So, it’s all the more interesting that with this passage today, someone asks a question that appears so totally non-confrontational, almost friendly: What’s the greatest commandment?

Many, if not most, scholars accept it on face value that the scribe was asking a friendly question and Jesus answered him in a friendly way. But it may not be as friendly as it looks. Ched Myers sees what he calls “subtleties” in the text that don’t look totally friendly, which we’ll discuss below.

  •   Right after this passage (in Proper 27), Jesus condemns the entire class of scribes (12:38 ff.). 
  • In both Matthew’s and Luke’s version of the story, the questioning scribe is portrayed as being unfriendly (Mt 22:35; Lk 10:25). 
  • The question the scribe asks is what is “first of all of the commandments.” That sounds benign enough, but it is a question a scribe would have immersed himself in for decades. The scribes were experts in the commandments so he knew all the answers to this question and undoubtedly was clear on one for himself. And according to Mark, he had been listening to Jesus for some time, so he probably already knew what Jesus might say to the question. So, why did he ask it? Is he really wanting to learn something new? Or even learn Jesus’ opinion? Or is he trying to trap Jesus into saying something political that can be used against him? The question that sounds friendly, could just as easily “be interpreted as yet another attempt to get Jesus to reveal his own political commitments.”[4]
  • After they speak, Jesus says that he had answered “wisely” or better “thoughtfully.” The underlying Greek adjective was nounechōs, which means intellectually, not emotionally. The thoughts were fine, he might be saying, but they came from his head, not his heart. He knew the scripture, but wasn’t committed to it.
  • In the end, after their exchange, instead of inviting the scribe to follow him, Jesus just says that he is “not far” from the kingdom. According to Myers, “‘Not far’ once again implies that orthodoxy is not enough; it must be accompanied by the practice of Justice in one’s neighbor”
  • Myers says that it is possible that Jesus couldn't quite accept the Scribe as being within the kingdom because he was a member of a corrupt, politically oppressive branch of the ruling class. the scribe himself may not have felt himself to have been corrupt, but he participated in the corruption and participated in the oppression. So, no matter what he quoted with his head, his heart could only get "close" to the kingdom.[5] 

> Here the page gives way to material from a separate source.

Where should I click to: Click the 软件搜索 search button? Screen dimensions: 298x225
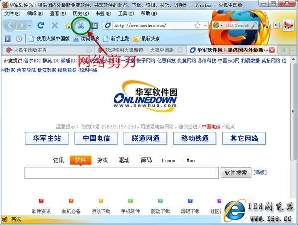tap(236, 173)
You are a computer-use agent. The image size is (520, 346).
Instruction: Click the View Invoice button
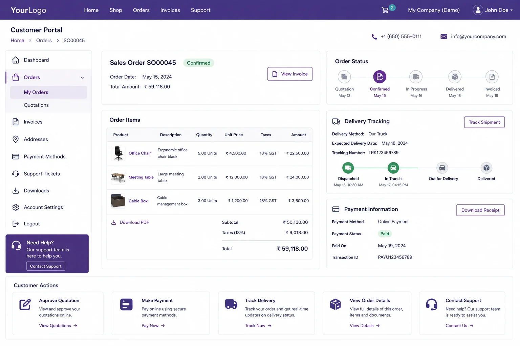click(x=290, y=74)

Jesus’ Answer to the Great Question
So, regardless of the intent of the questioner, what was Jesus’ answer to him? It starts off sounding straight forward and orthodox. He begins by citing the shema, Deuteronomy 6:4 ff., “love the Lord your God with all your heart, and with all your soul, and with all your mind, and with all your strength” (Mark’s version adds “with all your mind,” 12:30).

But then he takes a surprising turn. To the question of what is the (single) most important commandment, he adds a second commandment. One that he draws from Leviticus 19:8, that you should also love your neighbor as yourself.

This combining together of these two laws had never been done before. There is no record of anyone ever linking the two commandments together in this way. No one. It seems so obvious to us today, because we have heard them linked since we were first in Sunday School, but no one until Jesus had ever seen that linkage before. At least no one who we have quote from in print. Ralph-the-baker in Ur of the Chaldees may have thought of it, and shared the idea with his cousin Larry in upper Sidon, but they never wrote it down. It was never a part of the official (or unofficial for that matter) teaching of Judaism.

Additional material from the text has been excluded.